/---

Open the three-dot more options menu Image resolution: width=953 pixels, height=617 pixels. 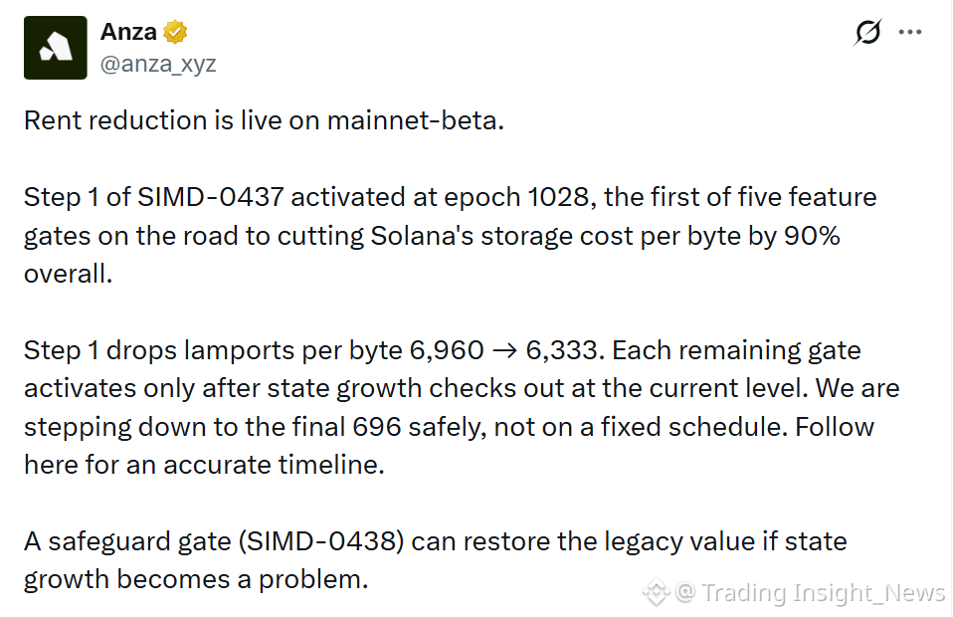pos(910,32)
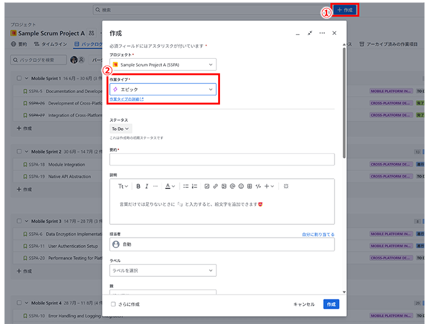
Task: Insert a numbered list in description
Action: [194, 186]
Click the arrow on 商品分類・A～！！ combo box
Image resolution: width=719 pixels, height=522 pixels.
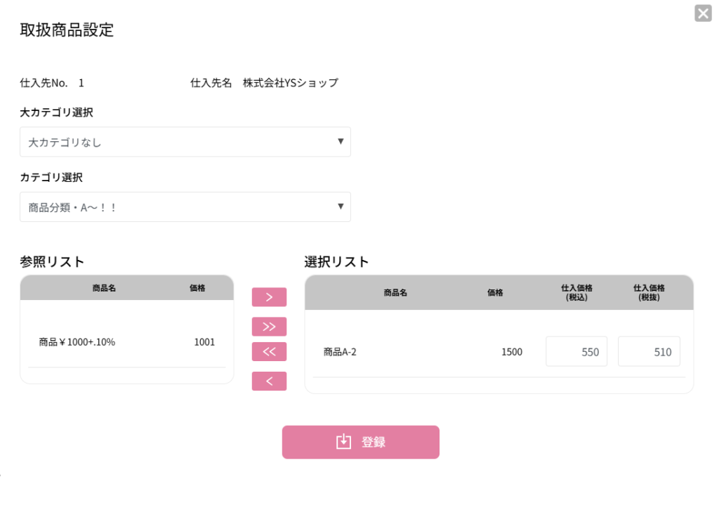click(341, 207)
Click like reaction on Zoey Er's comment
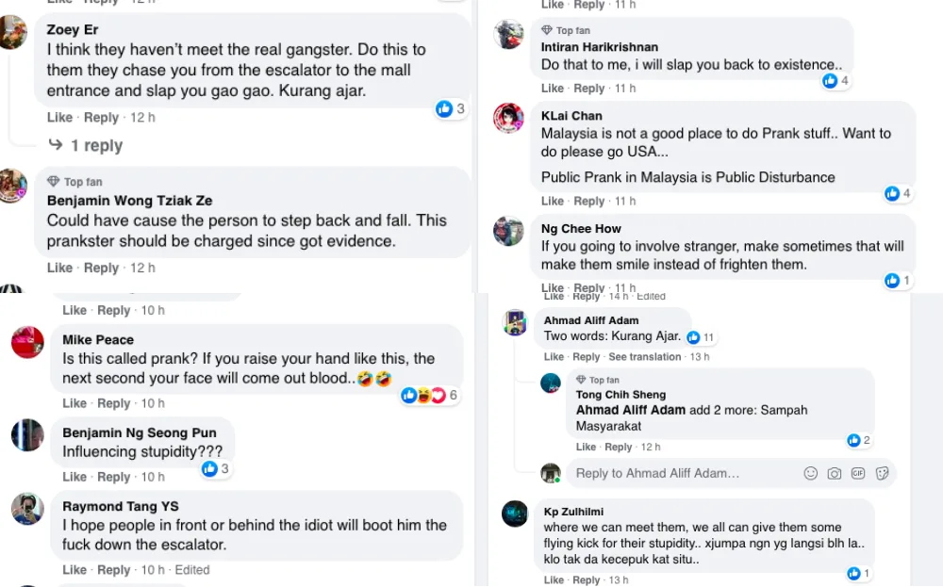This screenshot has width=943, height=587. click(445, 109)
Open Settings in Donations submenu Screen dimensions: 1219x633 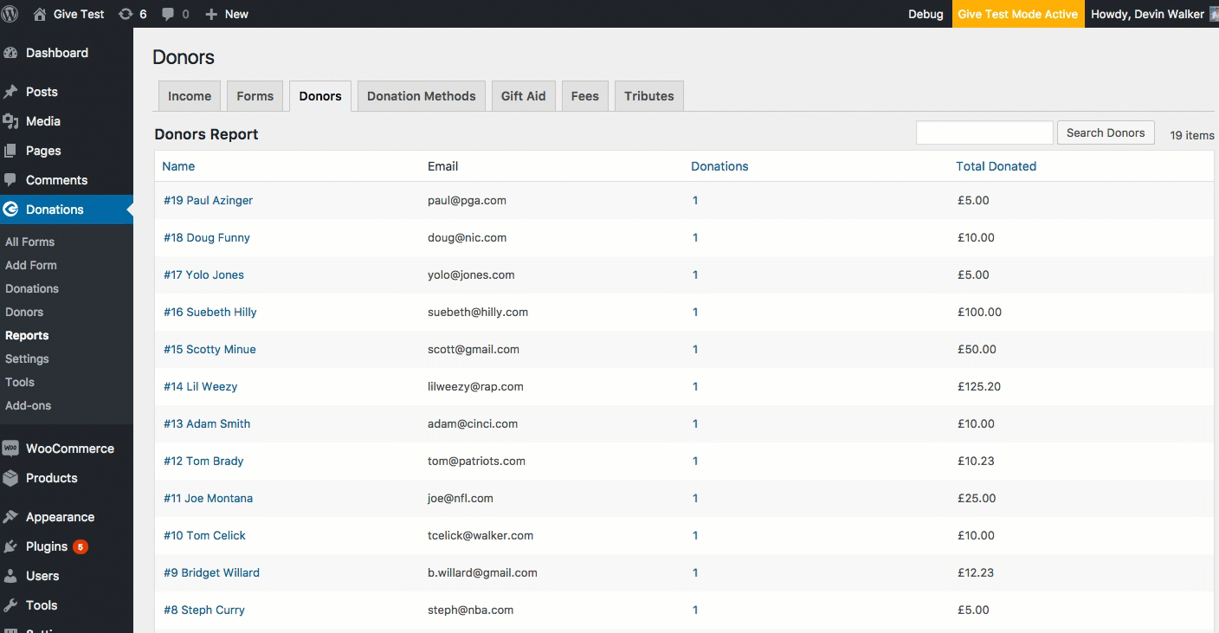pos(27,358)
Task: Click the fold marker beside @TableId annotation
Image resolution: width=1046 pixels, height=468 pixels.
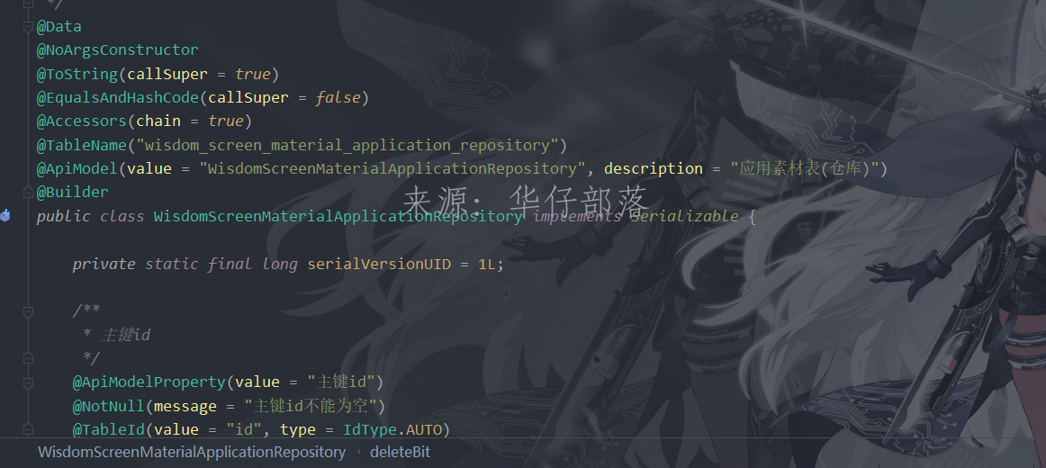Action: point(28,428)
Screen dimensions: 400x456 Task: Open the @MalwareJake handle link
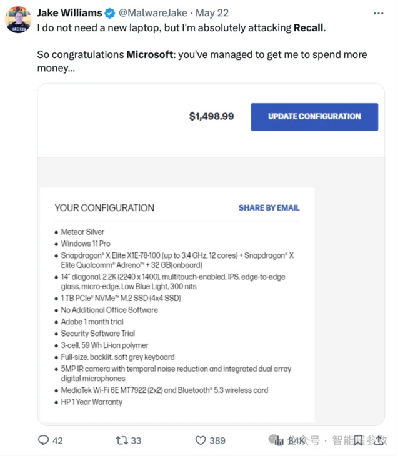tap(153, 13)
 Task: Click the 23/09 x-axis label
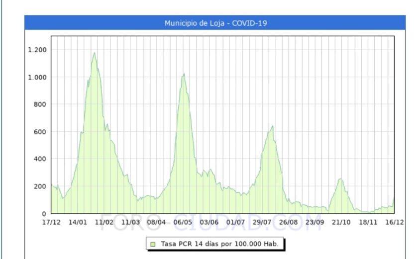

\---

**WHAT TO WORK ON**
Please return exactly, and only, the lines from the one containing "Task: Click the fold" through the end of the records, with both end lines kept and every picture dropped.

**EXERCISE ANSWER**
Task: Click the fold marker beside @TableId annotation
Image resolution: width=1046 pixels, height=468 pixels.
Action: point(28,428)
Screen dimensions: 400x456 Task: Open the @MalwareJake handle link
tap(153, 13)
 Task: Click the 23/09 x-axis label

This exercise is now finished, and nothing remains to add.